Lucky for us, we have a wonderfuly friendly, eagar and educated CSA member, Clay Riness, who happens to be a dog trainer as well as a renound bluegrass musician.  Clay came to the farm on Sunday to spend a soild two hours talking with us and observing Charlie's behavior.  Clay has established for us a new plan of action or regimen for our challenged Charlie.  Naturally, Charlie is my dog, and I happen to be the busiest person on the farm with the least time for training a distressed dog.  I know that Charlie will teach me as much about myself as I will teach him about himself and how to behave around others. We are dog lovers around here and learning the psychological pack-manner of dogs is fascinating to me.


Sooo, What's in the Box?

Strawberries-  This is the second, last and most imporant thing that we actually buy for our members.
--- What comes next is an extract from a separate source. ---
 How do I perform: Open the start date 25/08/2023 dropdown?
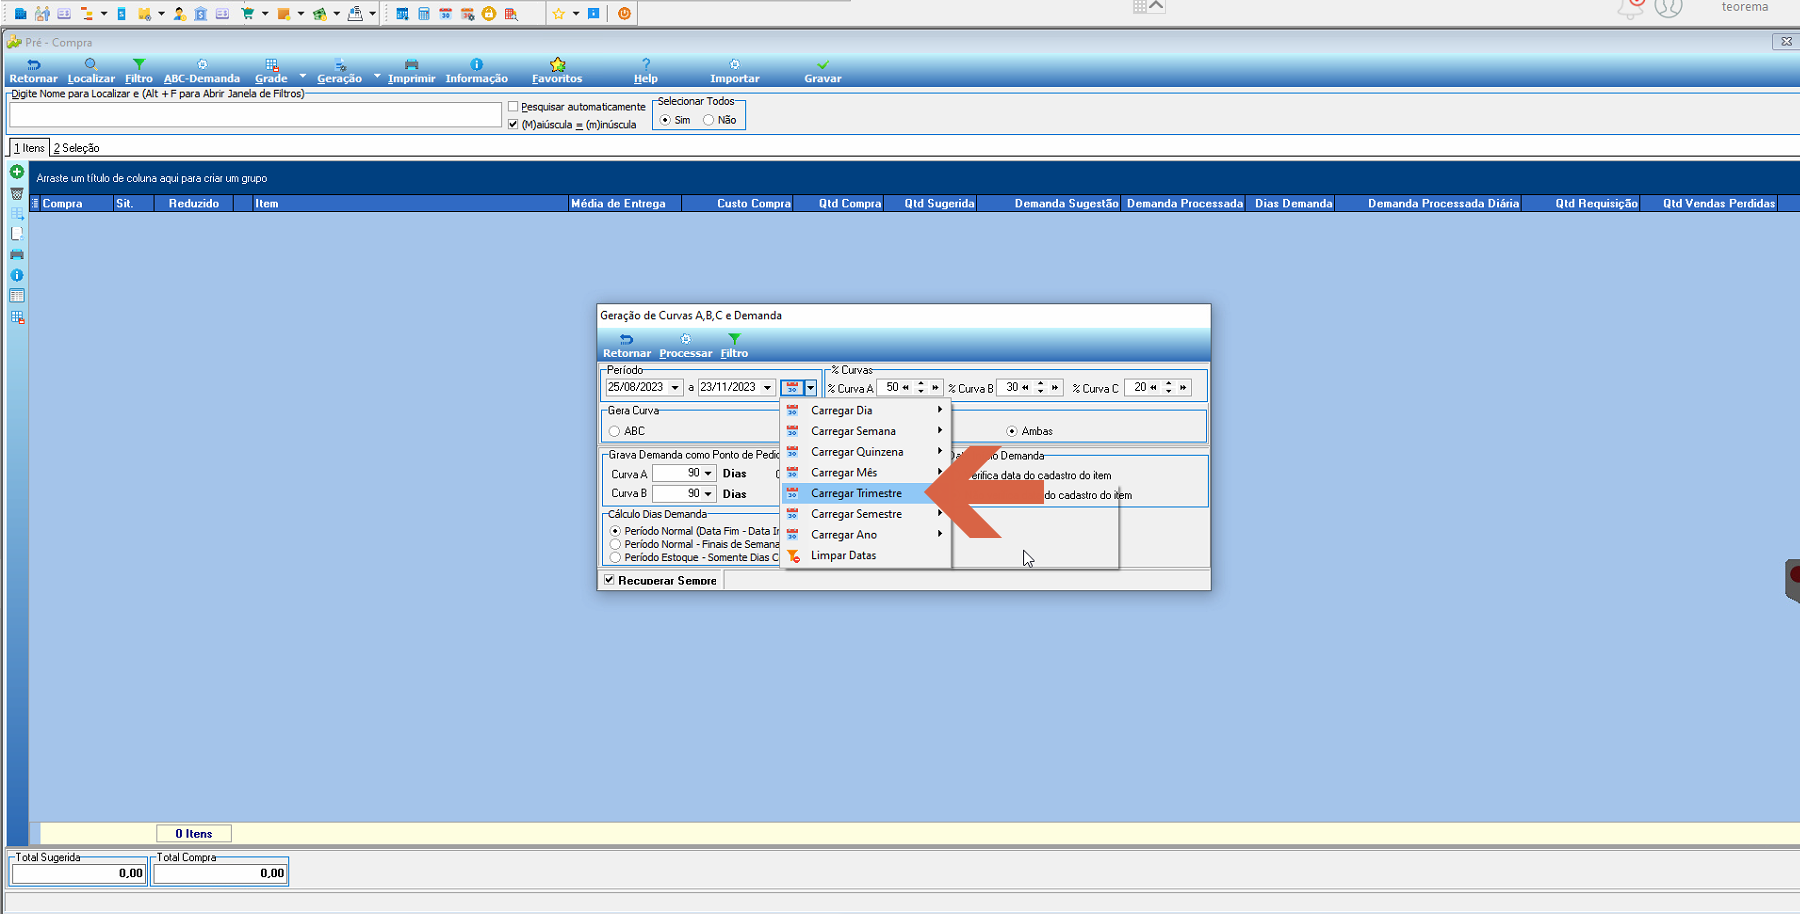coord(675,388)
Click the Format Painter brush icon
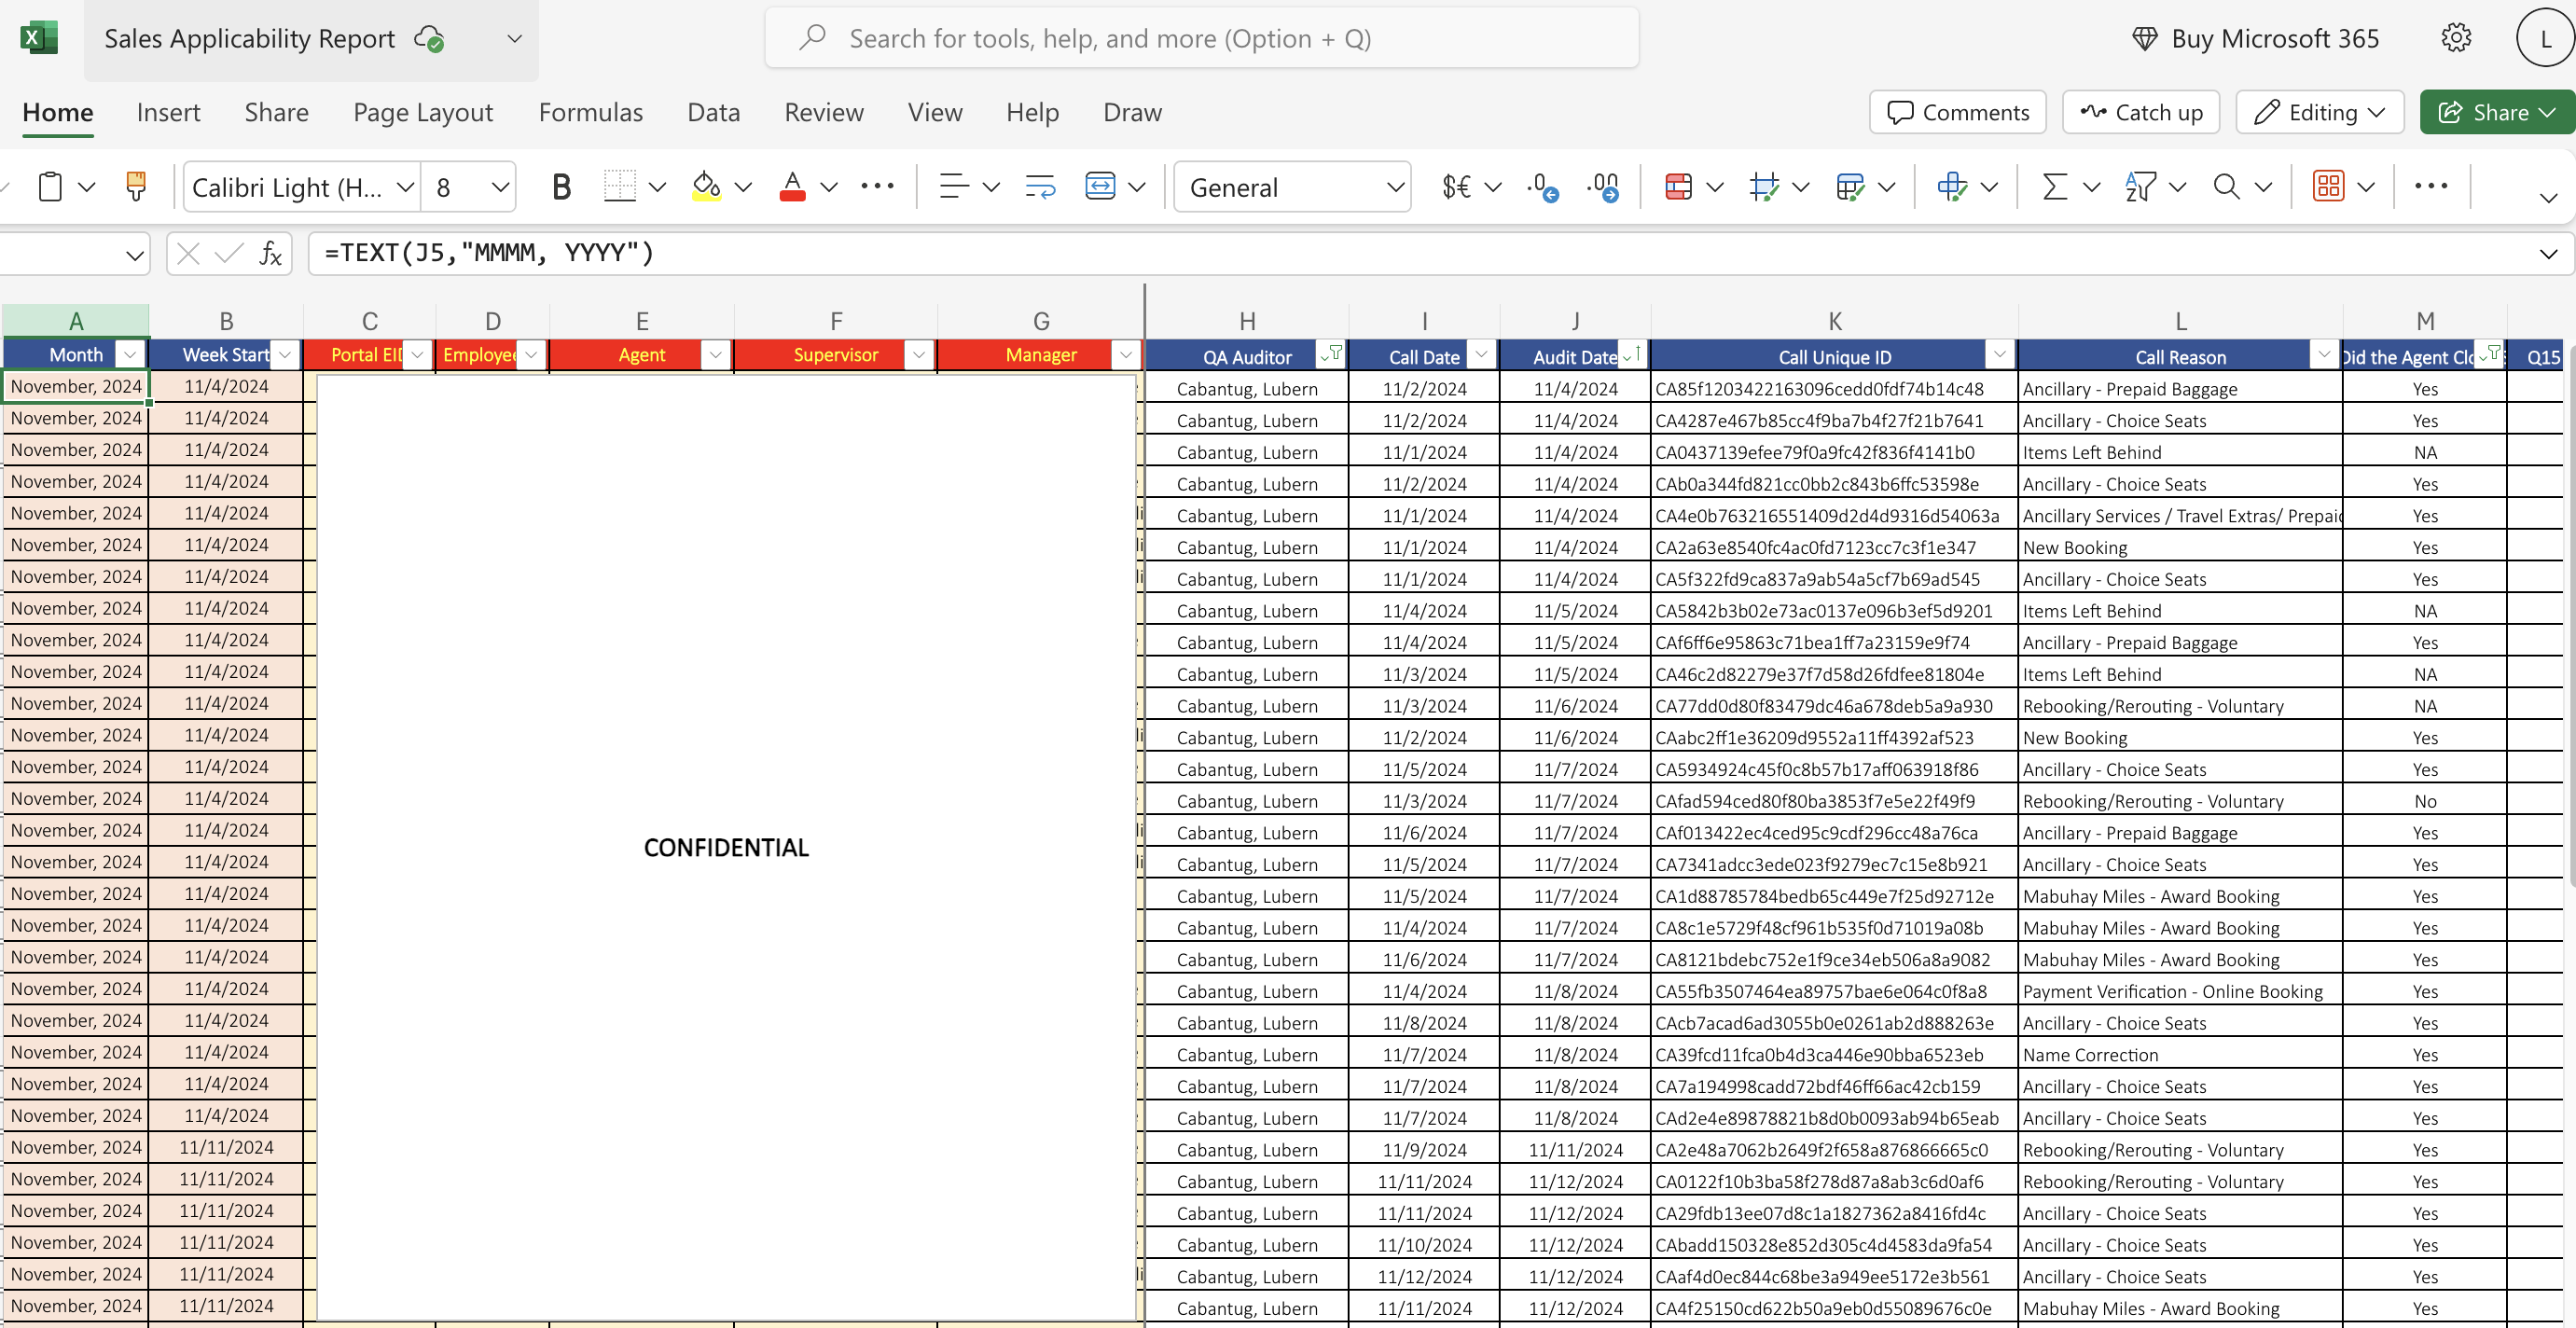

These perennials don't produce quite so abundantly on our farm.  Strawberries don't keep well, so eat them up quickly!

Early White or Purple Vianna Kohlrabi- I love how crunchy, succulent and crisp these are!  They remind me of my father who always loved to eat these when I was a child as I watched him with a look of 'eeeeeeeww' on my face.  Now I say,  Yummmm!  The greens are edible also, just like Kale and in the same family of plants.  Peel and eat raw like an apple!

Garlic Scapes-  Believe it or not, these came from the garlic plant.  Each garlic plant produces one scape!  What they actually are is the shoot that comes out of the center of the garlic plant in it's effort to form a seed pod.  We snap these off in early June so the plants don't put all of their energy into making seeds, and rather put it's energy into making a larger garlic bulb.  They can be used anywhere that you would use garlic.  Use the round part, up until the little light greeish/yellow nodule where it starts to get pointed.  The round part will chop up quite nicely.

Cherry Bell Radish-  This is our last giving of radishes for the spring!  See Mama Jane's yummy radish recipe this week if you're running out of ideas on how to use them up.  The cherry bells looked so beautiful this week, I had to take some pictures of them.

Swiss Chard- Hopefuly, by the end of the season, you will learn the difference between Kale and Chard.  They are commonly mis-taken for eachother.  Swiss Chard, given this week is in the same family as beets and spinach.  You can use swiss chard like you would spinach; make a chard frittata, spinach chard lasagna, or wilted asian chard.  It is really a beautiful, highly nutritious and versatile cooking green if you can learn to love it.  It's been a gradually learned love for me as well, but I am head over heals and crazy for chard now!

Dill Weed- Dill can be used fresh and is a very cleansing and cooling food.  Your bunch can also be hung to dry in your kitchen in a well ventilated, dry place.

Cilantro-  More of this yummy stuff while it lasts!  Cilantro is a total hit amungst CSA members.  Check out our Cilantro-Lime Salad Dressing recipe.

Head Lettuce-  More lettuce to come as long as we can keep the mean woodchuck at bay!  You've got to love how crisp and crunch this spring lettuce is, especially with all of this nice rain.

Next Week: Our projections for next week are only a guess. The maturity of the crops depends entirely on the weather conditions. We do not promise that this is what you next weeks box will look like, but this is close to our best guess.

Kohlrabi, Fennel, Collard Greens, Broccoli, Peas, Lettuce, Garlic Scapes, Lettuce(?)